*** Supplied information Section Begins ***

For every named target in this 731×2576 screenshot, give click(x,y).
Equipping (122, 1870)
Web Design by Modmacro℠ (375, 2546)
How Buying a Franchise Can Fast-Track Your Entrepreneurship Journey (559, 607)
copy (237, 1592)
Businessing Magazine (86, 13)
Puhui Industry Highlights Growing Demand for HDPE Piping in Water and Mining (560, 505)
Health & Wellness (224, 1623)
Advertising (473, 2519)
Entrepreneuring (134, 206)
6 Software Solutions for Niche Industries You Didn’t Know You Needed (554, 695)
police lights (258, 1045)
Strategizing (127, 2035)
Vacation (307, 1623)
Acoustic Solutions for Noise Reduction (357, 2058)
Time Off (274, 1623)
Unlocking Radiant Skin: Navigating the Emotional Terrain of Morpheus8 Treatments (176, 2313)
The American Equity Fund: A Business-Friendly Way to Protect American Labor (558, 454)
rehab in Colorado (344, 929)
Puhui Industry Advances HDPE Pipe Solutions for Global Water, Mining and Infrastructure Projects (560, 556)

*** Supplied information Section Ends ***

» **Problem**
Which lines run from the one with "police lights (258, 1045)" through the end of the listing above? Restate them word for word, with nothing else.

» **Answer box**
police lights (258, 1045)
Strategizing (127, 2035)
Vacation (307, 1623)
Acoustic Solutions for Noise Reduction (357, 2058)
Time Off (274, 1623)
Unlocking Radiant Skin: Navigating the Emotional Terrain of Morpheus8 Treatments (176, 2313)
The American Equity Fund: A Business-Friendly Way to Protect American Labor (558, 454)
rehab in Colorado (344, 929)
Puhui Industry Advances HDPE Pipe Solutions for Global Water, Mining and Infrastructure Projects (560, 556)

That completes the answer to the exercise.